Records contained in a dataset
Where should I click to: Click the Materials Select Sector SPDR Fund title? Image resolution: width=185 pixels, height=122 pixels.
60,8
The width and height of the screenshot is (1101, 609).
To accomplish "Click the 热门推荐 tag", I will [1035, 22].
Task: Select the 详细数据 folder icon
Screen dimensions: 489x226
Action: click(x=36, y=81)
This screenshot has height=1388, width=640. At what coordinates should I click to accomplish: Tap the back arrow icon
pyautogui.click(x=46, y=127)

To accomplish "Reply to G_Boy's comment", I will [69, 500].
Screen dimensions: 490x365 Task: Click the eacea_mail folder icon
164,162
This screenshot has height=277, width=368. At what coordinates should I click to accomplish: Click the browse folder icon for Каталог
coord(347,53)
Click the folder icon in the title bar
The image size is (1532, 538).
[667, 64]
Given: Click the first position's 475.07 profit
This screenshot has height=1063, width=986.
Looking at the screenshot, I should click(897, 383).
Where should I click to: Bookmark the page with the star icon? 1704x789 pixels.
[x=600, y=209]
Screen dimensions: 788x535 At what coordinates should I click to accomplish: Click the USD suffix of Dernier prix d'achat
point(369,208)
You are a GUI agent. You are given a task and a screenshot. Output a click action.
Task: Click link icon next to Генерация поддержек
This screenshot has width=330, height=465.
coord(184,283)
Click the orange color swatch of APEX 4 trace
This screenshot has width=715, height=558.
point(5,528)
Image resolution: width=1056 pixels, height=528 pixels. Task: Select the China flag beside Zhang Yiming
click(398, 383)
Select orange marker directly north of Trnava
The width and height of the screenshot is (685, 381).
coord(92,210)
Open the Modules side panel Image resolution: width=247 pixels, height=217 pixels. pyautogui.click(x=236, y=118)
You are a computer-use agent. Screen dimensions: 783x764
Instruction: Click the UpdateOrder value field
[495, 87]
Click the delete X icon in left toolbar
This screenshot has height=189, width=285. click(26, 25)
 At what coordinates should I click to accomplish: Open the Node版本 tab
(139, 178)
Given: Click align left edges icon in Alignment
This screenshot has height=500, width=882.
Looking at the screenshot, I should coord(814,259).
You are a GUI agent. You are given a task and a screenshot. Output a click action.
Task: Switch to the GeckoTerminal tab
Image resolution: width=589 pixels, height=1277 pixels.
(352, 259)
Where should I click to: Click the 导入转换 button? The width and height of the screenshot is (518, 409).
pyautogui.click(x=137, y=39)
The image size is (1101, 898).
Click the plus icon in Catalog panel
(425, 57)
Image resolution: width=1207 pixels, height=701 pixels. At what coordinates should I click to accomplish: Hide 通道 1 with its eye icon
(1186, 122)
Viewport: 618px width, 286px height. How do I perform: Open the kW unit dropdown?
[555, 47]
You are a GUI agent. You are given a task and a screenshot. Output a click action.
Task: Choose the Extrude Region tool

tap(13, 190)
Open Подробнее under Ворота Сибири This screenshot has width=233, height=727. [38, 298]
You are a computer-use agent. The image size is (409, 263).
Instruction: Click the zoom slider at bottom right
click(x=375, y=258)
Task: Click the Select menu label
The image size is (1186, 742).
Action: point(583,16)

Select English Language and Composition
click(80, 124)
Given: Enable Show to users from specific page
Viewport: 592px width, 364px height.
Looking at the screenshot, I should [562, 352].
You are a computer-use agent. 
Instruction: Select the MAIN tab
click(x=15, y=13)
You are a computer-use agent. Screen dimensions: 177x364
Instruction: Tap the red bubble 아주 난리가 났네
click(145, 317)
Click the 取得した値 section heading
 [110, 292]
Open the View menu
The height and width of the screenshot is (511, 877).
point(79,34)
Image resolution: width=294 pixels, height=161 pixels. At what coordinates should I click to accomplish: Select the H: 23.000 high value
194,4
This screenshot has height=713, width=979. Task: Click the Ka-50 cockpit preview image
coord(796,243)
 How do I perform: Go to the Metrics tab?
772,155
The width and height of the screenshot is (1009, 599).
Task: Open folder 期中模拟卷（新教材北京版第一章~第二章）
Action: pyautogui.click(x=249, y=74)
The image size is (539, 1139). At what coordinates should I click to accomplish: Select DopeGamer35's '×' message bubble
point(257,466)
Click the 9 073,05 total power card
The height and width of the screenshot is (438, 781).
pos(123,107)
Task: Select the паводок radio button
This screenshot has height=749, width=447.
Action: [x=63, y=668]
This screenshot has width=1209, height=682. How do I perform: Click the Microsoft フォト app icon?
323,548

[The task] Please retype the data above exactly, including every line.

[Answer section]
Where should I click to: Click the Materials Select Sector SPDR Fund title? Image resolution: width=185 pixels, height=122 pixels.
60,8
The width and height of the screenshot is (1101, 609).
To accomplish "Click the 热门推荐 tag", I will [1035, 22].
Task: Select the 详细数据 folder icon
Screen dimensions: 489x226
Action: click(x=36, y=81)
This screenshot has height=1388, width=640. At what coordinates should I click to accomplish: Tap the back arrow icon
pyautogui.click(x=46, y=127)

To accomplish "Reply to G_Boy's comment", I will [69, 500].
Screen dimensions: 490x365 Task: Click the eacea_mail folder icon
164,162
This screenshot has height=277, width=368. At what coordinates should I click to accomplish: Click the browse folder icon for Каталог
coord(347,53)
Click the folder icon in the title bar
The image size is (1532, 538).
[667, 64]
Given: Click the first position's 475.07 profit
This screenshot has height=1063, width=986.
Looking at the screenshot, I should click(897, 383).
Where should I click to: Bookmark the page with the star icon? 1704x789 pixels.
[x=600, y=209]
Screen dimensions: 788x535 At what coordinates should I click to accomplish: Click the USD suffix of Dernier prix d'achat
point(369,208)
You are a GUI agent. You are given a task and a screenshot. Output a click action.
Task: Click link icon next to Генерация поддержек
This screenshot has width=330, height=465.
coord(184,283)
Click the orange color swatch of APEX 4 trace
This screenshot has width=715, height=558.
point(5,528)
Image resolution: width=1056 pixels, height=528 pixels. Task: Select the China flag beside Zhang Yiming
click(398, 383)
Select orange marker directly north of Trnava
The width and height of the screenshot is (685, 381).
coord(92,210)
Open the Modules side panel Image resolution: width=247 pixels, height=217 pixels. pyautogui.click(x=236, y=118)
You are a computer-use agent. Screen dimensions: 783x764
Instruction: Click the UpdateOrder value field
[495, 87]
Click the delete X icon in left toolbar
This screenshot has height=189, width=285. click(26, 25)
 At what coordinates should I click to accomplish: Open the Node版本 tab
(139, 178)
Given: Click align left edges icon in Alignment
This screenshot has height=500, width=882.
Looking at the screenshot, I should coord(814,259).
You are a GUI agent. You are given a task and a screenshot. Output a click action.
Task: Switch to the GeckoTerminal tab
Image resolution: width=589 pixels, height=1277 pixels.
(352, 259)
Where should I click to: Click the 导入转换 button? The width and height of the screenshot is (518, 409).
pyautogui.click(x=137, y=39)
The image size is (1101, 898).
Click the plus icon in Catalog panel
(425, 57)
Image resolution: width=1207 pixels, height=701 pixels. At what coordinates should I click to accomplish: Hide 通道 1 with its eye icon
(1186, 122)
Viewport: 618px width, 286px height. How do I perform: Open the kW unit dropdown?
[555, 47]
You are a GUI agent. You are given a task and a screenshot. Output a click action.
Task: Choose the Extrude Region tool

tap(13, 190)
Open Подробнее under Ворота Сибири This screenshot has width=233, height=727. [38, 298]
You are a computer-use agent. The image size is (409, 263).
Instruction: Click the zoom slider at bottom right
click(x=375, y=258)
Task: Click the Select menu label
The image size is (1186, 742).
Action: point(583,16)

Select English Language and Composition
click(80, 124)
Given: Enable Show to users from specific page
Viewport: 592px width, 364px height.
Looking at the screenshot, I should [562, 352].
You are a computer-use agent. 
Instruction: Select the MAIN tab
click(x=15, y=13)
You are a computer-use agent. Screen dimensions: 177x364
Instruction: Tap the red bubble 아주 난리가 났네
click(145, 317)
Click the 取得した値 section heading
 [110, 292]
Open the View menu
The height and width of the screenshot is (511, 877).
point(79,34)
Image resolution: width=294 pixels, height=161 pixels. At what coordinates should I click to accomplish: Select the H: 23.000 high value
194,4
This screenshot has height=713, width=979. Task: Click the Ka-50 cockpit preview image
coord(796,243)
 How do I perform: Go to the Metrics tab?
772,155
The width and height of the screenshot is (1009, 599).
Task: Open folder 期中模拟卷（新教材北京版第一章~第二章）
Action: pyautogui.click(x=249, y=74)
The image size is (539, 1139). At what coordinates should I click to accomplish: Select DopeGamer35's '×' message bubble
point(257,466)
Click the 9 073,05 total power card
The height and width of the screenshot is (438, 781).
pos(123,107)
Task: Select the паводок radio button
This screenshot has height=749, width=447.
Action: [x=63, y=668]
This screenshot has width=1209, height=682. How do I perform: Click the Microsoft フォト app icon?
323,548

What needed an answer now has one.